PeerTube isn’t actually a platform, it’s a hosting federation — a basic foundation for the creation of individually curated “tubes” (called “instances”). Anyone can host their own content on an instance they create, so I could essentially host my own “mini YouTube” if I so chose, or set up an instance with a hosting provider that I liked and run my mini-YouTube off of their servers. Because it’s not a centralized platform, nobody can tell me what I can upload or not (as long as I’m posting within the content guidelines of a specific instance I can upload content to that instance).
This is great for privacy enthusiasts, those who need to escape local censorship laws, and also those who just want a nice backup to their YouTube content in case the YouTube robomoderator deletes their video due to a copyright claim by a big corpo.

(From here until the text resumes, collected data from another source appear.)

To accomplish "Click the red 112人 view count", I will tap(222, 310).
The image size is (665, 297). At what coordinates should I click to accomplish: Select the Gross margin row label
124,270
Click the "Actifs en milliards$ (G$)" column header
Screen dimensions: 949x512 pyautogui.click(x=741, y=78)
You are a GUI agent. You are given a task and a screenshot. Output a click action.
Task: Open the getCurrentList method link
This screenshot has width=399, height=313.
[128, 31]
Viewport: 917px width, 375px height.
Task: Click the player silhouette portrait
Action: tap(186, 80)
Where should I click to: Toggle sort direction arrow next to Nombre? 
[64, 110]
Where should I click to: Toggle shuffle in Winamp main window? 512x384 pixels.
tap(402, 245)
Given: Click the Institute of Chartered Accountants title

But there are some severely massive problems as well.
The first problem is one of size. This is a point that a lot of pro-PeerTubers like to quibble about, but I find their arguments totally moot. PeerTube as a network function has a lot of potential, but there simply aren’t that many instances and there’s no good way to sort through the various instances that do exist. (An app called Thorium is trying to change that but it’s in an early Alpha state).

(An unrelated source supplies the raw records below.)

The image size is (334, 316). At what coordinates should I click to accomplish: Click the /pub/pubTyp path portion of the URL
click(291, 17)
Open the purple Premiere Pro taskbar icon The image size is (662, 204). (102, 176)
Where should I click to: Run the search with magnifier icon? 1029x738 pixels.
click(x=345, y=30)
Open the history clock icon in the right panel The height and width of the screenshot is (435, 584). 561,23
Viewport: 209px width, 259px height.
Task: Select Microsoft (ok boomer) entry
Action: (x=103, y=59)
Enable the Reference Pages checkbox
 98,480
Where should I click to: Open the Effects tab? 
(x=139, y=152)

The second PeerTube problem is worse, and built in. Namely: the ability of anyone to upload content however they want, whenever they want, with very few restrictions. Because of this, many PeerTube instances have been flooded with extremists who have been banned from centralized platforms because of hate-speech and things like anti-vax rhetoric. Other times, they’ve just gone and created their own instances, filling them with a spewing bile of awfulness.
And the extremism is often mixed with conspiracy theory stuff, as mentioned before. I found a massive amount of conspiracy theory material on PeerTube instances that were ostensibly anti-Alt-Right. If you can be anti-fascist but are just as crazy as them, it doesn’t entice new users.

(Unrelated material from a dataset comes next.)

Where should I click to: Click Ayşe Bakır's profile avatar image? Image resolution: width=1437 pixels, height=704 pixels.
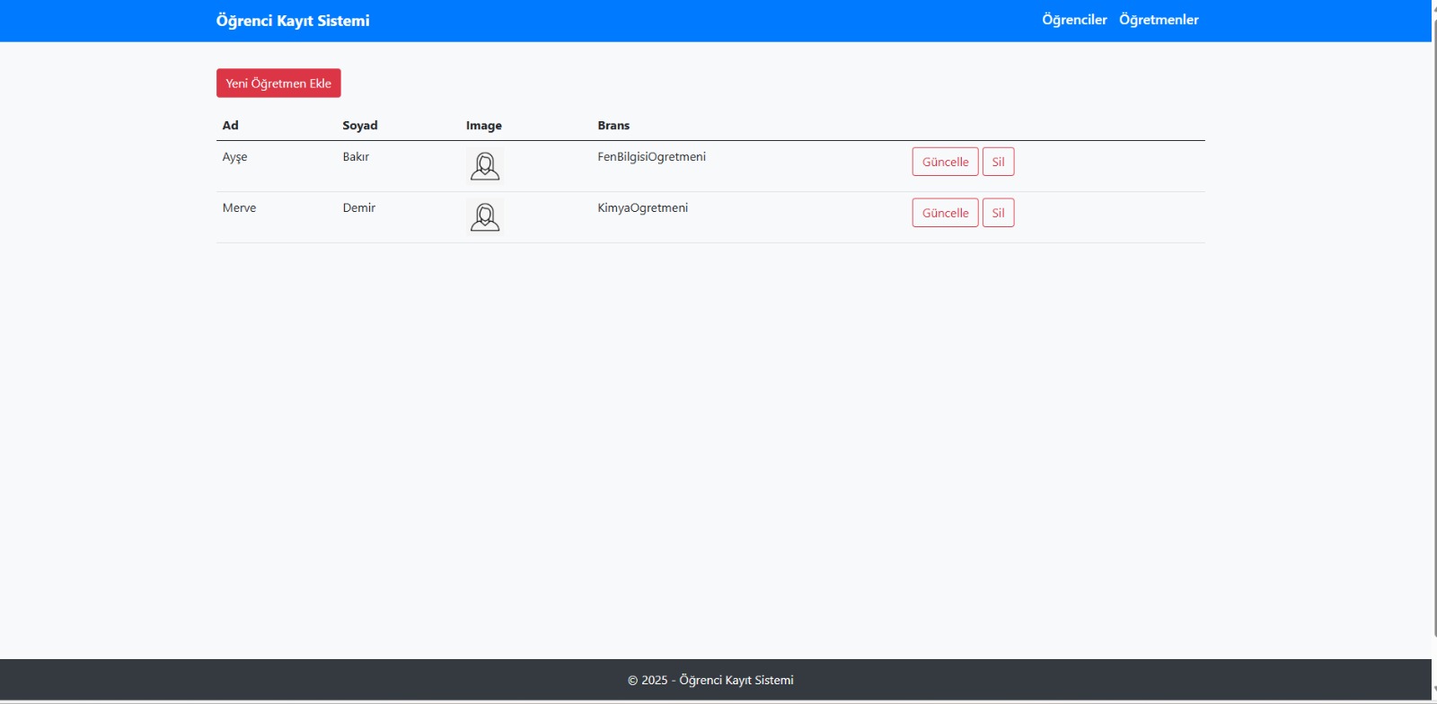(485, 166)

And there is the final problem. There is not enough content. YouTube has oodles of really ugly content buried in its depths, despite recent attempts to clear a lot of it out. But it’s largely obscured by really good stuff (or at least by really inane and stupid stuff). There is a hardcore network of YouTubers who do amazing blogging, who create clothes from scratch, who design musical instruments, who sing, who offer inspirational guidance to millions of fans… hop into any PeerTube instance and for every one video that’s kind/sweet/funny/inspirational you’ll find ten that have no meaning to anyone who isn’t a technologist and twenty that are conspiracy theories/extremist/weird.
PeerTube can only succeed if it grows, if its userbase climbs dramatically and blots out the undesirable and extremist elements. There needs to be a way of simplifying the process, of making it easier for people to join, connect, upload work, and be rewarded for that work — and it needs to come with a means of forcibly filtering out the content that’s horrendous. Of de-voicing the people who are awful so that the normal people and the good ones who create cool content, can migrate to a platform that isn’t going to take advantage of them.
What does the future hold?
I’m always curious. Will there be viable alternatives in the next few years to systems owned by the monopolies? Technologically, the only thing holding it back is funding. But the philosophy of such places needs to evolve as well. If there’s no method of ensuring that extremist, hateful, and hurtful content isn’t culled, no PeerTube-like system will ever thrive beyond a small community of tech-minded fans, privacy hopefuls, and the paranoid/extremist detritus of our various interlinked societies.
Until then, paid platforms like Vimeo offer a nice middle ground… for those who can afford it.